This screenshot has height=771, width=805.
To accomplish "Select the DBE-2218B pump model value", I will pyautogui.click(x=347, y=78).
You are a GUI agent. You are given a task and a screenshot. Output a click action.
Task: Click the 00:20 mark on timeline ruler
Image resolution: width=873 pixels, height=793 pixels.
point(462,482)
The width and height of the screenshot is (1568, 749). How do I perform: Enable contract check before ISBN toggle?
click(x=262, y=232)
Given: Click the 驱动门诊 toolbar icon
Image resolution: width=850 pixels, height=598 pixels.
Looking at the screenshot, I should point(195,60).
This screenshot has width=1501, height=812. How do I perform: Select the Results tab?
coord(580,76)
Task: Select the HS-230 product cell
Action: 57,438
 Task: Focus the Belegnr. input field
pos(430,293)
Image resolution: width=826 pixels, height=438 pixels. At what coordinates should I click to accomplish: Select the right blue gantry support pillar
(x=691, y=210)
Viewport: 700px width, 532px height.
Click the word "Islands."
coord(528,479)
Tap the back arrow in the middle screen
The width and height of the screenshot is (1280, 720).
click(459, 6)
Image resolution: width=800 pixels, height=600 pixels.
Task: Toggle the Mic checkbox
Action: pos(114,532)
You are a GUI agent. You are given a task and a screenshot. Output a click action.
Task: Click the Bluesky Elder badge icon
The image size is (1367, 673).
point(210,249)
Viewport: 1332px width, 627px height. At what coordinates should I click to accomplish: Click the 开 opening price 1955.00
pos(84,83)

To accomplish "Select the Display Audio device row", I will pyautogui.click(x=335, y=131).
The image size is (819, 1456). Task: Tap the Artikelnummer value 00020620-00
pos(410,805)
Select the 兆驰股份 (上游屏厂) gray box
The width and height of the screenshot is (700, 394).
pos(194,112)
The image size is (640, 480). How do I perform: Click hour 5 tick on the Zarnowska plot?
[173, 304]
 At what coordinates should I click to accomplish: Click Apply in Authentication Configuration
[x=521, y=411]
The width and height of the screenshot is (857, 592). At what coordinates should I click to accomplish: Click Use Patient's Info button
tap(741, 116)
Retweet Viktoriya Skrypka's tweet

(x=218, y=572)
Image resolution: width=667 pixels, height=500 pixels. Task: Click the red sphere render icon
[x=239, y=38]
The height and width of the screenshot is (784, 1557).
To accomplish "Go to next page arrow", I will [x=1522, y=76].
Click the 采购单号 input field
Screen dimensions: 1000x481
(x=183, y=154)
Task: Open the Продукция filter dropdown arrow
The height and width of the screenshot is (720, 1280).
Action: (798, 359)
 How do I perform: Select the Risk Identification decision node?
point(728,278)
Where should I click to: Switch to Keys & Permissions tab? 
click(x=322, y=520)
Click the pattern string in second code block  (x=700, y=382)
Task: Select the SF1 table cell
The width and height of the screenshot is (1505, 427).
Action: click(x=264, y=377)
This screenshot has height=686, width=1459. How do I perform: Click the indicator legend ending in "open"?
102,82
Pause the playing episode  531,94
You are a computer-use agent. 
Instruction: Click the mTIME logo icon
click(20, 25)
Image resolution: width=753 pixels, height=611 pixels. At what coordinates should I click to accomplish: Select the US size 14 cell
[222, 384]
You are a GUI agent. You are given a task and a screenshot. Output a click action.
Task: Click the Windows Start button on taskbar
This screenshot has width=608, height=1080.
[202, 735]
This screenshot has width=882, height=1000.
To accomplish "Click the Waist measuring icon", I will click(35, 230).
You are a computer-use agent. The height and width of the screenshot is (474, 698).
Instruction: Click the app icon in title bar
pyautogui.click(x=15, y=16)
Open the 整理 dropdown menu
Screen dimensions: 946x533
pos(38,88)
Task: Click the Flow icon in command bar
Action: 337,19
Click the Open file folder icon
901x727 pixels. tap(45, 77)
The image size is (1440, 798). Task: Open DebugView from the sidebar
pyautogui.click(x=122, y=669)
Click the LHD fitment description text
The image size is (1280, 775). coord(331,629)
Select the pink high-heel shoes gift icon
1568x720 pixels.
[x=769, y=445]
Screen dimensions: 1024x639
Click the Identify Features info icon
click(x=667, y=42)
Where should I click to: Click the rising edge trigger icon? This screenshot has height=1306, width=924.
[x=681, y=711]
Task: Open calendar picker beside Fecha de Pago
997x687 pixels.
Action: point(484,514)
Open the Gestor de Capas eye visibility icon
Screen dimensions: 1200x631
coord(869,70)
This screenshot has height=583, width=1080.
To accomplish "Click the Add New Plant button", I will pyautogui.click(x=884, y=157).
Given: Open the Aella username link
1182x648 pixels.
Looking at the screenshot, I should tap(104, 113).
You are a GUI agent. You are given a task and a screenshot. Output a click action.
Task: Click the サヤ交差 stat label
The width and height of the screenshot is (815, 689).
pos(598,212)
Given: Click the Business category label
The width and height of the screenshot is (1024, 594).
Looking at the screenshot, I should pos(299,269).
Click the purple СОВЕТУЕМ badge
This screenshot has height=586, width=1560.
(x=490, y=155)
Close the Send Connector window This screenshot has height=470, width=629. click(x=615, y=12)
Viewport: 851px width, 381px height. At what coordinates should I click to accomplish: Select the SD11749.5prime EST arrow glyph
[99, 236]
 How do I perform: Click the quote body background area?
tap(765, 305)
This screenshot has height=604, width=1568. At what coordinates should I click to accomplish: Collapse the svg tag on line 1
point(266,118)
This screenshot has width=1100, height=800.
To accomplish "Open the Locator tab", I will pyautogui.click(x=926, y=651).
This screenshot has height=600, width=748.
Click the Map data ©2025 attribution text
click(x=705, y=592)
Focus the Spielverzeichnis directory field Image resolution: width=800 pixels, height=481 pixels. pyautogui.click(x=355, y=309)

• **Exercise requirements**: Set the entries down again precisely as they were given.

• **Reply**:
This screenshot has height=771, width=805.
To accomplish "Select the DBE-2218B pump model value", I will pyautogui.click(x=347, y=78).
You are a GUI agent. You are given a task and a screenshot. Output a click action.
Task: Click the 00:20 mark on timeline ruler
Image resolution: width=873 pixels, height=793 pixels.
point(462,482)
The width and height of the screenshot is (1568, 749). How do I perform: Enable contract check before ISBN toggle?
click(x=262, y=232)
Given: Click the 驱动门诊 toolbar icon
Image resolution: width=850 pixels, height=598 pixels.
Looking at the screenshot, I should point(195,60).
This screenshot has width=1501, height=812. How do I perform: Select the Results tab?
coord(580,76)
Task: Select the HS-230 product cell
Action: 57,438
 Task: Focus the Belegnr. input field
pos(430,293)
Image resolution: width=826 pixels, height=438 pixels. At what coordinates should I click to accomplish: Select the right blue gantry support pillar
(x=691, y=210)
Viewport: 700px width, 532px height.
Click the word "Islands."
coord(528,479)
Tap the back arrow in the middle screen
The width and height of the screenshot is (1280, 720).
click(459, 6)
Image resolution: width=800 pixels, height=600 pixels.
Task: Toggle the Mic checkbox
Action: pos(114,532)
You are a GUI agent. You are given a task and a screenshot. Output a click action.
Task: Click the Bluesky Elder badge icon
The image size is (1367, 673).
point(210,249)
Viewport: 1332px width, 627px height. At what coordinates should I click to accomplish: Click the 开 opening price 1955.00
pos(84,83)

To accomplish "Select the Display Audio device row", I will pyautogui.click(x=335, y=131).
The image size is (819, 1456). Task: Tap the Artikelnummer value 00020620-00
pos(410,805)
Select the 兆驰股份 (上游屏厂) gray box
The width and height of the screenshot is (700, 394).
pos(194,112)
The image size is (640, 480). How do I perform: Click hour 5 tick on the Zarnowska plot?
[173, 304]
 At what coordinates should I click to accomplish: Click Apply in Authentication Configuration
[x=521, y=411]
The width and height of the screenshot is (857, 592). At what coordinates should I click to accomplish: Click Use Patient's Info button
tap(741, 116)
Retweet Viktoriya Skrypka's tweet

(x=218, y=572)
Image resolution: width=667 pixels, height=500 pixels. Task: Click the red sphere render icon
[x=239, y=38]
The height and width of the screenshot is (784, 1557).
To accomplish "Go to next page arrow", I will [x=1522, y=76].
Click the 采购单号 input field
Screen dimensions: 1000x481
(x=183, y=154)
Task: Open the Продукция filter dropdown arrow
The height and width of the screenshot is (720, 1280).
Action: (798, 359)
 How do I perform: Select the Risk Identification decision node?
point(728,278)
Where should I click to: Switch to Keys & Permissions tab? 
click(x=322, y=520)
Click the pattern string in second code block  (x=700, y=382)
Task: Select the SF1 table cell
The width and height of the screenshot is (1505, 427).
Action: click(x=264, y=377)
This screenshot has height=686, width=1459. How do I perform: Click the indicator legend ending in "open"?
102,82
Pause the playing episode  531,94
You are a computer-use agent. 
Instruction: Click the mTIME logo icon
click(20, 25)
Image resolution: width=753 pixels, height=611 pixels. At what coordinates should I click to accomplish: Select the US size 14 cell
[222, 384]
You are a GUI agent. You are given a task and a screenshot. Output a click action.
Task: Click the Windows Start button on taskbar
This screenshot has width=608, height=1080.
[202, 735]
This screenshot has width=882, height=1000.
To accomplish "Click the Waist measuring icon", I will click(35, 230).
You are a computer-use agent. The height and width of the screenshot is (474, 698).
Instruction: Click the app icon in title bar
pyautogui.click(x=15, y=16)
Open the 整理 dropdown menu
Screen dimensions: 946x533
pos(38,88)
Task: Click the Flow icon in command bar
Action: 337,19
Click the Open file folder icon
901x727 pixels. tap(45, 77)
The image size is (1440, 798). Task: Open DebugView from the sidebar
pyautogui.click(x=122, y=669)
Click the LHD fitment description text
The image size is (1280, 775). coord(331,629)
Select the pink high-heel shoes gift icon
1568x720 pixels.
[x=769, y=445]
Screen dimensions: 1024x639
Click the Identify Features info icon
click(x=667, y=42)
Where should I click to: Click the rising edge trigger icon? This screenshot has height=1306, width=924.
[x=681, y=711]
Task: Open calendar picker beside Fecha de Pago
997x687 pixels.
Action: point(484,514)
Open the Gestor de Capas eye visibility icon
Screen dimensions: 1200x631
coord(869,70)
This screenshot has height=583, width=1080.
To accomplish "Click the Add New Plant button", I will pyautogui.click(x=884, y=157).
Given: Open the Aella username link
1182x648 pixels.
Looking at the screenshot, I should tap(104, 113).
You are a GUI agent. You are given a task and a screenshot. Output a click action.
Task: Click the サヤ交差 stat label
The width and height of the screenshot is (815, 689).
pos(598,212)
Given: Click the Business category label
The width and height of the screenshot is (1024, 594).
Looking at the screenshot, I should pos(299,269).
Click the purple СОВЕТУЕМ badge
This screenshot has height=586, width=1560.
(x=490, y=155)
Close the Send Connector window This screenshot has height=470, width=629. click(x=615, y=12)
Viewport: 851px width, 381px height. At what coordinates should I click to accomplish: Select the SD11749.5prime EST arrow glyph
[99, 236]
 How do I perform: Click the quote body background area?
tap(765, 305)
This screenshot has height=604, width=1568. At what coordinates should I click to accomplish: Collapse the svg tag on line 1
point(266,118)
This screenshot has width=1100, height=800.
To accomplish "Open the Locator tab", I will pyautogui.click(x=926, y=651).
This screenshot has height=600, width=748.
Click the Map data ©2025 attribution text
click(x=705, y=592)
Focus the Spielverzeichnis directory field Image resolution: width=800 pixels, height=481 pixels. pyautogui.click(x=355, y=309)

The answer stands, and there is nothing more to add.